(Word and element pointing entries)
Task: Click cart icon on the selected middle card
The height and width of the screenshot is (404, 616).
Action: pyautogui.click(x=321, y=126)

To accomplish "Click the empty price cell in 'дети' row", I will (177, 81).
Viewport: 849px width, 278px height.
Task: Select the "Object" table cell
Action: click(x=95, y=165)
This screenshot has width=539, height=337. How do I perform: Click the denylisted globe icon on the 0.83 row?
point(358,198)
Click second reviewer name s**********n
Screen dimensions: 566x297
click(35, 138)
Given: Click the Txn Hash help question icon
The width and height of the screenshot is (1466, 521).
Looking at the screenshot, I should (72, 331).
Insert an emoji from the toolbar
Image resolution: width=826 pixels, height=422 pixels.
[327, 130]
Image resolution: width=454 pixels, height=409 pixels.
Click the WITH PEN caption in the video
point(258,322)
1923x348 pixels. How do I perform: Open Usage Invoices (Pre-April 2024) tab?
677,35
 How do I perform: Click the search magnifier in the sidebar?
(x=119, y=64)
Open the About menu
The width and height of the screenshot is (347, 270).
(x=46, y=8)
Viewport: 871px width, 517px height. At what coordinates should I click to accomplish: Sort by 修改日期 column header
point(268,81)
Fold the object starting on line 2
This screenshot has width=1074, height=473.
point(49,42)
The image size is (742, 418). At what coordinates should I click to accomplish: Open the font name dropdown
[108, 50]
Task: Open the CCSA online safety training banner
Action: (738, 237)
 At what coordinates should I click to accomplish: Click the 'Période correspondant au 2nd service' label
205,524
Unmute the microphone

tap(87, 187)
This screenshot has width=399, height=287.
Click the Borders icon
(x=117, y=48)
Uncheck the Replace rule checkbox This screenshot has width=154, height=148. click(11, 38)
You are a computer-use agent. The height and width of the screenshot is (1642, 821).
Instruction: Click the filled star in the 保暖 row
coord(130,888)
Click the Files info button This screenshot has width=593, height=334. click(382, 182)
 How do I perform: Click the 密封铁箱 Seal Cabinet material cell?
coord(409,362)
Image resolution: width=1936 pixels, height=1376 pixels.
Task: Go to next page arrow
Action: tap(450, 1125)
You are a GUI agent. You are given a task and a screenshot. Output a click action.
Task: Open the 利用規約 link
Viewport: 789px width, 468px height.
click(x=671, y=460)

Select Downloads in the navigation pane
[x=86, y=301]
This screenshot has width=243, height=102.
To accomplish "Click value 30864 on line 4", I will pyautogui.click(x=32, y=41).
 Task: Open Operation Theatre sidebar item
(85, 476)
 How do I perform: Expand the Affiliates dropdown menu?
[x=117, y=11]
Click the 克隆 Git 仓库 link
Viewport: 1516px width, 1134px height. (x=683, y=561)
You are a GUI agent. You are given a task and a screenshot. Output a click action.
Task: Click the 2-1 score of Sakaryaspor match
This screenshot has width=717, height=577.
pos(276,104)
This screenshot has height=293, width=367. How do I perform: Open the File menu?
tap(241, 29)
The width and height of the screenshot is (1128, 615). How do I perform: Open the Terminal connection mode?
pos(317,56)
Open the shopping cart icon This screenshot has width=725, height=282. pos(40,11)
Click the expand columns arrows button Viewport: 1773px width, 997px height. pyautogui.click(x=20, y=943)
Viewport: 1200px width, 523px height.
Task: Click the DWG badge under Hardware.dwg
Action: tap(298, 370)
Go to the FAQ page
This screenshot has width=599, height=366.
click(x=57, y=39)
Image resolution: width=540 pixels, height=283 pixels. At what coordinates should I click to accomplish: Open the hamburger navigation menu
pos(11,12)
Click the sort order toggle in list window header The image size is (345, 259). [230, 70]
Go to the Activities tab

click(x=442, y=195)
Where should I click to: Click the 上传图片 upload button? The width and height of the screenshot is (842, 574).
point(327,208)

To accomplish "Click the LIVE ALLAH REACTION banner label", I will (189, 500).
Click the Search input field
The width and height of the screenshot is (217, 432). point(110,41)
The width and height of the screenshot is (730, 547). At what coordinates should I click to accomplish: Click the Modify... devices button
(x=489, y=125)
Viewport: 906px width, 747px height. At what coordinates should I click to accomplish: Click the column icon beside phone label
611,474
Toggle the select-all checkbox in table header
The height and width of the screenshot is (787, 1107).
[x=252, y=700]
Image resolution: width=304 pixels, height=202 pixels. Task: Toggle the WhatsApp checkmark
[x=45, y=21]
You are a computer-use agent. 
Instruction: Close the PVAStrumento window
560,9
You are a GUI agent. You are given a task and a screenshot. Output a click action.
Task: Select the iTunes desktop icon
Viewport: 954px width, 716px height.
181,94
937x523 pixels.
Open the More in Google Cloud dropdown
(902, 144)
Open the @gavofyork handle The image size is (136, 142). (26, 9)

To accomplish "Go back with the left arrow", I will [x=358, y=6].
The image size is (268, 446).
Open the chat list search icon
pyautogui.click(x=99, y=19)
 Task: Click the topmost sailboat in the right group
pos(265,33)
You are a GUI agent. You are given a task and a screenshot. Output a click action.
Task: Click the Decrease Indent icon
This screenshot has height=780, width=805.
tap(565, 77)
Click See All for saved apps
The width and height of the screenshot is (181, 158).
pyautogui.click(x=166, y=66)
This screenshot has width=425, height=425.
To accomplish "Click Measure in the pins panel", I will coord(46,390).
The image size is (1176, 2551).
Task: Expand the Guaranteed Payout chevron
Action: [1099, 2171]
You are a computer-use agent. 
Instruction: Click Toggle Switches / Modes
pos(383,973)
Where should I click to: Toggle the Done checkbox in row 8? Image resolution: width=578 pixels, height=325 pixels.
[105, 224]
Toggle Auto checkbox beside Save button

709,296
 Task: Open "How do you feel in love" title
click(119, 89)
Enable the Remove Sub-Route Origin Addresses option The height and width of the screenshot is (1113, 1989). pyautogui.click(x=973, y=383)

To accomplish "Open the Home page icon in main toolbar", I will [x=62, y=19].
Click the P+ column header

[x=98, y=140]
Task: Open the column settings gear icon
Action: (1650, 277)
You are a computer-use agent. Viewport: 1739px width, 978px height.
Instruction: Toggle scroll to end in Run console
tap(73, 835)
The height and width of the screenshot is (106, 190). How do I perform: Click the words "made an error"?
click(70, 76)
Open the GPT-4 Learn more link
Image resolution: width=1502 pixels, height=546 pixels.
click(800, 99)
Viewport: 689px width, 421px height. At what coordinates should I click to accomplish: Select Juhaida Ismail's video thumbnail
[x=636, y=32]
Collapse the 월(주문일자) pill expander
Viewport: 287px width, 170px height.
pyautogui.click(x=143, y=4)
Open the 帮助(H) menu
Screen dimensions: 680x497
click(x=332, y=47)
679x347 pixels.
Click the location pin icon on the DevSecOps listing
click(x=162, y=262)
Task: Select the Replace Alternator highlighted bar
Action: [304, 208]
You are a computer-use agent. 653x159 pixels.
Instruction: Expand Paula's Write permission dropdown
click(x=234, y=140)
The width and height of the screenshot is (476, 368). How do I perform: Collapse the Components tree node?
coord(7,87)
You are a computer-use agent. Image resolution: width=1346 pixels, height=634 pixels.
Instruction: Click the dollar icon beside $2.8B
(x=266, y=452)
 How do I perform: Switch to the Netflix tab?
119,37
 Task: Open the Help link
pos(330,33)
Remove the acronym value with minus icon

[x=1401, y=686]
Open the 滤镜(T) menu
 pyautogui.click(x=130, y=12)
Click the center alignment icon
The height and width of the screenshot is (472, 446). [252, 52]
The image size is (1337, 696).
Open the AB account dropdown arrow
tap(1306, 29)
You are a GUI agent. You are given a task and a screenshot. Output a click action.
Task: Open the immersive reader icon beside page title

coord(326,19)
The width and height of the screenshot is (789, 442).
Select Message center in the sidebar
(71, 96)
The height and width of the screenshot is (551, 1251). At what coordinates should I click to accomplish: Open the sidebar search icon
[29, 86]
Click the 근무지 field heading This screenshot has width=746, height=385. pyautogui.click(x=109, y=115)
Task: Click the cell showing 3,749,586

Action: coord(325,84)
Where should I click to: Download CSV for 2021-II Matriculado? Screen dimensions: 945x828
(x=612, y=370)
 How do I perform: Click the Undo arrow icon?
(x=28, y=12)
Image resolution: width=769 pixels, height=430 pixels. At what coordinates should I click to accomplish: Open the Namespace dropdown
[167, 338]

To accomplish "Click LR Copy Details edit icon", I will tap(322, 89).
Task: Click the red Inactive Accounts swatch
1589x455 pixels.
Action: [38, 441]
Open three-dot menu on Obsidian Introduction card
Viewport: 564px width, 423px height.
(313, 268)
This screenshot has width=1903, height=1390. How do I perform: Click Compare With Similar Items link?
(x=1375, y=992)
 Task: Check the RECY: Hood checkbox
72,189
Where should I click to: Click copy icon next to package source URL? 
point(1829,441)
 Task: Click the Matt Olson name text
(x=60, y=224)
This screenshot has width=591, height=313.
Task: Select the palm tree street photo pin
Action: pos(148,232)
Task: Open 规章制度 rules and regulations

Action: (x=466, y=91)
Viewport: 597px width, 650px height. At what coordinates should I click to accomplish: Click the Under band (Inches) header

**Task statement**
Reproduce verbatim the lines from the one containing "Task: Open the Help link" through the end of the records, with both ends included.

**Right answer**
 Task: Open the Help link
pos(330,33)
Remove the acronym value with minus icon

[x=1401, y=686]
Open the 滤镜(T) menu
 pyautogui.click(x=130, y=12)
Click the center alignment icon
The height and width of the screenshot is (472, 446). [252, 52]
The image size is (1337, 696).
Open the AB account dropdown arrow
tap(1306, 29)
You are a GUI agent. You are given a task and a screenshot. Output a click action.
Task: Open the immersive reader icon beside page title

coord(326,19)
The width and height of the screenshot is (789, 442).
Select Message center in the sidebar
(71, 96)
The height and width of the screenshot is (551, 1251). At what coordinates should I click to accomplish: Open the sidebar search icon
[29, 86]
Click the 근무지 field heading This screenshot has width=746, height=385. pyautogui.click(x=109, y=115)
Task: Click the cell showing 3,749,586

Action: coord(325,84)
Where should I click to: Download CSV for 2021-II Matriculado? Screen dimensions: 945x828
(x=612, y=370)
 How do I perform: Click the Undo arrow icon?
(x=28, y=12)
Image resolution: width=769 pixels, height=430 pixels. At what coordinates should I click to accomplish: Open the Namespace dropdown
[167, 338]

To accomplish "Click LR Copy Details edit icon", I will tap(322, 89).
Task: Click the red Inactive Accounts swatch
1589x455 pixels.
Action: [38, 441]
Open three-dot menu on Obsidian Introduction card
Viewport: 564px width, 423px height.
(313, 268)
This screenshot has width=1903, height=1390. How do I perform: Click Compare With Similar Items link?
(x=1375, y=992)
 Task: Check the RECY: Hood checkbox
72,189
Where should I click to: Click copy icon next to package source URL? 
point(1829,441)
 Task: Click the Matt Olson name text
(x=60, y=224)
This screenshot has width=591, height=313.
Task: Select the palm tree street photo pin
Action: pos(148,232)
Task: Open 规章制度 rules and regulations

Action: (x=466, y=91)
Viewport: 597px width, 650px height. At what coordinates should I click to accomplish: Click the Under band (Inches) header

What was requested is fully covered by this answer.